/ 23 February 2022

A hopeful budget as ‘fiscal consolidation’ comes to an end and South Africa’s prospects improve significantly

February 23 2022 Minister Enoch Godongwana Delivers His Budget
Finance Minister Enoch Godongwana. (Photo: David Harrison)

Austerity. It’s been the course that South Africa, with our highest unemployment rate of the world’s most industrialised nations, has been following for more than a decade as growth rates have faltered and expenditure climbed. It’s a style of “fiscal management” often dismissed by the seven different finance ministers the country has had over the past seven years — quite a number — but the focus on reducing expenditure has been the key performance indicator. 

Within the next couple of years, however, and as long as an upswing in commodity prices remains largely intact, the period of fiscal consolidation is nearing its end.

By 2023-24, a year earlier than expected, the country looks set to achieve a primary surplus — where revenue is higher than non-interest spending. 

“This will bring the period of fiscal consolidation to a close, creating space to reconsider the funding of South Africa’s priorities in a fiscally stable environment,” the national treasury said in its 2022 budget review.

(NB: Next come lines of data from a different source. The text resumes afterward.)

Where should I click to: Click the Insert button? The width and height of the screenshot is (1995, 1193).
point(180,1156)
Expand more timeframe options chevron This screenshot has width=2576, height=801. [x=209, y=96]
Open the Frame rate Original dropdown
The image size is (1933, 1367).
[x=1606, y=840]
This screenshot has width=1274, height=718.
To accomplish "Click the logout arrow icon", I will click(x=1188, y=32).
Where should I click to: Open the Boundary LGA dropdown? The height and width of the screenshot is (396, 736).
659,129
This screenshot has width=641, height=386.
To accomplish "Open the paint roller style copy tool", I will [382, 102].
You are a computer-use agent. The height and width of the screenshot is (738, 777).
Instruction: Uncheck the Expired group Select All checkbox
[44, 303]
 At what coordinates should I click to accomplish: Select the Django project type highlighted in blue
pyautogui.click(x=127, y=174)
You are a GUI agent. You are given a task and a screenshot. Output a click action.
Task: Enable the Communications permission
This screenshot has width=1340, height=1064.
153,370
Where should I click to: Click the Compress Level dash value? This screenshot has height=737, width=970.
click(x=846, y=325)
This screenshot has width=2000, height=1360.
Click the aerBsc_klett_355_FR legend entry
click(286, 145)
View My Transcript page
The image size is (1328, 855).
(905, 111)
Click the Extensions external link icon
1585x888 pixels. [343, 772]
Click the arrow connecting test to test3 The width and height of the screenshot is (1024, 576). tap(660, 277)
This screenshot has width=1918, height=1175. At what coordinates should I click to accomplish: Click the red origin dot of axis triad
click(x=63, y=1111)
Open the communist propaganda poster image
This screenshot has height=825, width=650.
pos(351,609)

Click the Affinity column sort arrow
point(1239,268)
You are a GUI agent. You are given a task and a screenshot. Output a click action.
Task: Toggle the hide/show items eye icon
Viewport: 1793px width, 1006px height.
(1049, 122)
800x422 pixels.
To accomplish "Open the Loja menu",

High commodity prices, in the main attributable to global supply constraints in the aftermath of Covid-19, have boosted the country’s tax receipts from resource companies such as Anglo American, just as large swathes of the economy have come under pressure from the various stages of lockdown over the past two years. For the first time since 1990, the country hasn’t had to resort to the quick-win change in the fuel levy to boost its coffers — a welcome relief for consumers who have had to deal with petrol prices at record levels of R20/litre.

This is a surprisingly good news budget, and quite a surprise given the low confidence levels that continue to dog all spheres of society. 

A pandemic and record rates of unemployment, exacerbated by the July protests that saw billions of rands worth of damage, would in normal times not make for promising fiscal metrics. Yet, here we are, with a treasury now forecasting debt to stabilise at 75.1% in 2024-25, a year earlier than estimated in the medium term budget speech that took place a little over three months ago.

A bullish Finance Minister Enoch Godongwana said at a press conference before his budget speech that he was apprehensive of the country’s position when he was appointed in August. But he now says the tide is turning. 

“I am not as panicked as I was, I am relaxed, we have the capability to change things around.”

If you think that commodity prices are about to fall off a cliff in the short term because of a strong US dollar as the interest rate increases because of inflationary pressures in that country — a strong US dollar generally dampens commodity prices in that currency — well, then this excitement and confidence from the finance minister will be rather short-lived given the still unimpressive growth expectations over the next three years in South Africa. 

An average growth rate of 1.8% over the next three years is woeful to say the least. 

But with Russian tanks traipsing across Eastern Europe, oil prices touching the $100 mark and asset prices across the world wobbling, it will be difficult to forecast for certain just what’s to come over the next three months, let alone a year.

Tide is changing for South Africa

As it stands, our outlook is the best it has been in years.

When former finance minister Trevor Manuel came to that “holy grail” of a mark for any country, reaching an overall surplus, the country had the fiscal space to spend handsomely on preparations towards hosting the football World Cup, which meant upping the spend on infrastructure. Eskom went about spending on increasing its generation capacity, something we would come to rue years later. But it was during this spend that our growth rates hit the 5% mark that economists have long said could finally eat into our structural unemployment problem.

To say we are about to enter into a similar realm would be a stretch, but the conversation can at the very least change. It will be critical that, whatever wriggle room the treasury gets to spend for more supportive measures for economic growth, we don’t repeat the mistakes of the past. Spend should be of the highest quality. 

The treasury and the department of public service and administration will be tested in the next round of public sector wage talks set to begin next month as unions consider the upturn in fortunes. They’ve already warned that “should collective bargaining result in salary adjustments that exceed compensation ceilings, reductions in headcount will be required.”

There are risks to the “good news” that this year’s budget has delivered — high global inflation, monetary policy adjustments, falling commodity prices and geopolitical risks — that one can’t ignore. 

But the prospect of an end to fiscal consolidation could signal an end to years of confidence-sapping tales of expenditure cuts that have fed into record low rates of confidence amongst all spheres of society. 

A hopeful budget? We never saw it coming.